-- Data provided --

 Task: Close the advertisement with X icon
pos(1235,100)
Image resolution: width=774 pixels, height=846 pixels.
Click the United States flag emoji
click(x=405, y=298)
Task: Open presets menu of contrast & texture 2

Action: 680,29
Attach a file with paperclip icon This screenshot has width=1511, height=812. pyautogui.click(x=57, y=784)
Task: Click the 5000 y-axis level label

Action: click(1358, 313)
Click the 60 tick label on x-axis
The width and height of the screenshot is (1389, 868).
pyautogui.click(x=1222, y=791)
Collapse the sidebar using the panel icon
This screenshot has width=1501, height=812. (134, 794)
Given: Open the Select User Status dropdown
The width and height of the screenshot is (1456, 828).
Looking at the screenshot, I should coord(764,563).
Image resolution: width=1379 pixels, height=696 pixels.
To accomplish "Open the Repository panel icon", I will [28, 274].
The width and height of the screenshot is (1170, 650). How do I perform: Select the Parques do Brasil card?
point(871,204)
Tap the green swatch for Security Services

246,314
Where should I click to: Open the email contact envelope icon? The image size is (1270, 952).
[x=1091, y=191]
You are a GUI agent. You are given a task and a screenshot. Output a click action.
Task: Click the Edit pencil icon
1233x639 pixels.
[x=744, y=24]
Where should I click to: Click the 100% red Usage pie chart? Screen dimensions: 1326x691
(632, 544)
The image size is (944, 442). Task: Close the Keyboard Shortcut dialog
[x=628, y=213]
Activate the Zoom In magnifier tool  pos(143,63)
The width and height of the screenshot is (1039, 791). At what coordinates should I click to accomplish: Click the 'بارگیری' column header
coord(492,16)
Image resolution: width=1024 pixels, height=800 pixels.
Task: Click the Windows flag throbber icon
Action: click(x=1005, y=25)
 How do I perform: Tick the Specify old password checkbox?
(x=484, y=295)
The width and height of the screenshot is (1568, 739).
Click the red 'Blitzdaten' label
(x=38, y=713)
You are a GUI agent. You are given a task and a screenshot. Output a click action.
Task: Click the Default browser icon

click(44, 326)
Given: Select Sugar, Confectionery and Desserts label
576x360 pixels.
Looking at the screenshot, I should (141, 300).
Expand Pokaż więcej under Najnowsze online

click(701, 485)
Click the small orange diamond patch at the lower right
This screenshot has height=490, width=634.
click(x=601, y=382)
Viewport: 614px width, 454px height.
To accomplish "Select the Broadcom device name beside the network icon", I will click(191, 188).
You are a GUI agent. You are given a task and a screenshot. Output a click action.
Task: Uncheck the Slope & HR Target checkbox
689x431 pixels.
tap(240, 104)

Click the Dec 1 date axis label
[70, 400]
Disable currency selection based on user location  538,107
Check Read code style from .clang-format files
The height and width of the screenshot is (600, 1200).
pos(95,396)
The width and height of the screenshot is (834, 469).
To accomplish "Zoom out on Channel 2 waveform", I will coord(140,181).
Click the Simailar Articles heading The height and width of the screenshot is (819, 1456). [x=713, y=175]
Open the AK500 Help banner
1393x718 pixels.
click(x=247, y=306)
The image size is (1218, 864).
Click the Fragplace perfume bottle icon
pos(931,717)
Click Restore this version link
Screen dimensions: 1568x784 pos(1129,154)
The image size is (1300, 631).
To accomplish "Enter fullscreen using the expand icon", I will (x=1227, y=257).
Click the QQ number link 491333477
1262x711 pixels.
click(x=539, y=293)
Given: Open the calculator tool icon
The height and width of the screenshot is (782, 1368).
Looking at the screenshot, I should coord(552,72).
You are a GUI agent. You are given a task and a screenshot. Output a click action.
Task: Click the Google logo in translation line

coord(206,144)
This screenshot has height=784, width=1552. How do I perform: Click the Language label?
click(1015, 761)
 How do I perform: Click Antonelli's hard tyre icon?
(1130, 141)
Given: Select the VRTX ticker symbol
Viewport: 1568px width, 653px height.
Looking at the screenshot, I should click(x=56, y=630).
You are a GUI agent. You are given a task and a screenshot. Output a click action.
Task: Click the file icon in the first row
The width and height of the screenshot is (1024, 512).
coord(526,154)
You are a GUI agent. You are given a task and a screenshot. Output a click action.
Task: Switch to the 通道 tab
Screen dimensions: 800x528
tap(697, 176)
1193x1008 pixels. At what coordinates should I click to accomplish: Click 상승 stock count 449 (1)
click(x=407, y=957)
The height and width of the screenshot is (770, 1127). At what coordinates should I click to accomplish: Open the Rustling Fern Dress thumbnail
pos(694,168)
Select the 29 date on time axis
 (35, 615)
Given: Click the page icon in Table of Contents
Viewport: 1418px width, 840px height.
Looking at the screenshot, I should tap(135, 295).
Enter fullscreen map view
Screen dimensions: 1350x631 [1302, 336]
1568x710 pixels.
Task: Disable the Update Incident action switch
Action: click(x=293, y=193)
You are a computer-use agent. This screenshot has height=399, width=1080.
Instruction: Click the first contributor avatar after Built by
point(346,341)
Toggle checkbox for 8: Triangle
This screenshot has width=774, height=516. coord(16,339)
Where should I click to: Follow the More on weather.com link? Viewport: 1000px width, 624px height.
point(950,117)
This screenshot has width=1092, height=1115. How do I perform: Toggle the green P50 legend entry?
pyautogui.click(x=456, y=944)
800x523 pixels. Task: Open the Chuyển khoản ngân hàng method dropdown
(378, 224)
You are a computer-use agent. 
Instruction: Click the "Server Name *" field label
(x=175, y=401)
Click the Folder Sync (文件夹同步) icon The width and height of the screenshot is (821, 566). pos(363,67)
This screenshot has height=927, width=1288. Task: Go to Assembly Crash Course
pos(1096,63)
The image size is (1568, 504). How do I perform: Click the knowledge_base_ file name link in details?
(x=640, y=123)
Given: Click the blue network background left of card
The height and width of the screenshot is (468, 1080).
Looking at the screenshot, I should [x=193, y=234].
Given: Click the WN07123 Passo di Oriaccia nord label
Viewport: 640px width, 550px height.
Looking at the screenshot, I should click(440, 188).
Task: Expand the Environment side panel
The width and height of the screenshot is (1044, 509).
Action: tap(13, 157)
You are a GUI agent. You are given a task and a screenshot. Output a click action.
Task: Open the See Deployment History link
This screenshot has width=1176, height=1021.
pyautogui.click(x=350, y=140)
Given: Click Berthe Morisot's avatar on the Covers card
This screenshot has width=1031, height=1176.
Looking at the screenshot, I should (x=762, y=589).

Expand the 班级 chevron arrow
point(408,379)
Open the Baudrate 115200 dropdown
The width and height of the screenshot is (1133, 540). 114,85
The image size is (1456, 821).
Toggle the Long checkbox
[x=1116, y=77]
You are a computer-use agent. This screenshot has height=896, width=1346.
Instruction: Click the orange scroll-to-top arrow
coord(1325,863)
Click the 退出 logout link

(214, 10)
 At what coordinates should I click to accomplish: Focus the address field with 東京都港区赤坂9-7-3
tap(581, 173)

-- Directive --
Collect every line of the records above that contains the word "Close". Case counts.

-- Solution to this problem --
 Task: Close the advertisement with X icon
The image size is (944, 442). Task: Close the Keyboard Shortcut dialog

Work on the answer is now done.